#### [REQUIREMENT]
Copy out the part of the CMV statistical methods text between "For the purposes" and "a time-dependent covariate.", inclusive, putting "umbilical cord blood units" wherever "cord blood grafts" appears.

#### [DOCUMENT EXTRACT]
Patient and transplantation characteristics were compared by use of the Fisher exact test and Wilcoxon rank-sum test where applicable. We estimated the probability of CMV reactivation and disease for each treatment cohort by using cumulative incidence methods, with death considered a competing risk in analyses; similar cumulative incidence methods were used to estimate the rate of engraftment and acute GVHD. Statistical differences in cumulative incidence curves between groups were assessed by use of the Gray test.30 A multivariable Cox proportional hazards model was used to evaluate the impact of the prevention strategy on CMV reactivation and disease; separate hazard ratios (HRs) were determined for high-viral load and for early/preengraftment or late/postengraftment reactivation.

For the purposes of multivariable analyses, we defined 2 separate periods during follow-up: early/pre-engraftment (≤ 30 days after transplantation) and late/postengraftment (day > 30 to day 100); patients who reactivated during early/pre-engraftment were excluded for late/postengraftment analyses. Factors identified a priori for inclusion in the multivariate model for CMV reactivation were myeloablative versus nonmyeloablative conditioning, donor number (1 vs 2 cord blood grafts), and acute GVHD (grade > 2) as a time-dependent covariate.

#### [EXERCISE DATA]
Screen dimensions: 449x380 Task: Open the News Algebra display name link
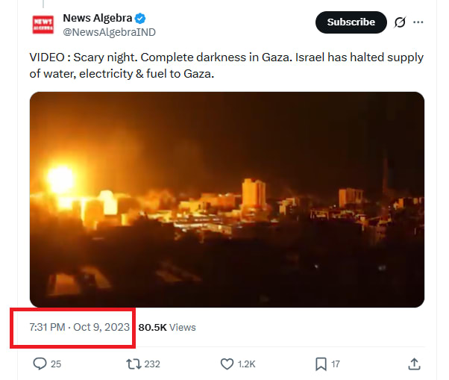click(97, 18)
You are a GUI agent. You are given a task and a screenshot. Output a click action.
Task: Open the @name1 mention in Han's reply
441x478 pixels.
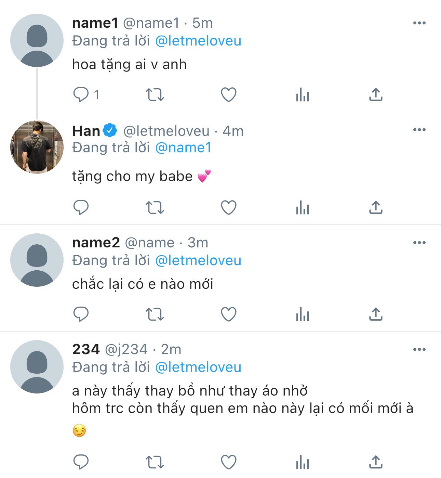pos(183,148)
...
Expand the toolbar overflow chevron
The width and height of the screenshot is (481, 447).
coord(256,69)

#### [YOUR RESPONSE]
For the purposes of multivariable analyses, we defined 2 separate periods during follow-up: early/pre-engraftment (≤ 30 days after transplantation) and late/postengraftment (day > 30 to day 100); patients who reactivated during early/pre-engraftment were excluded for late/postengraftment analyses. Factors identified a priori for inclusion in the multivariate model for CMV reactivation were myeloablative versus nonmyeloablative conditioning, donor number (1 vs 2 umbilical cord blood units), and acute GVHD (grade > 2) as a time-dependent covariate.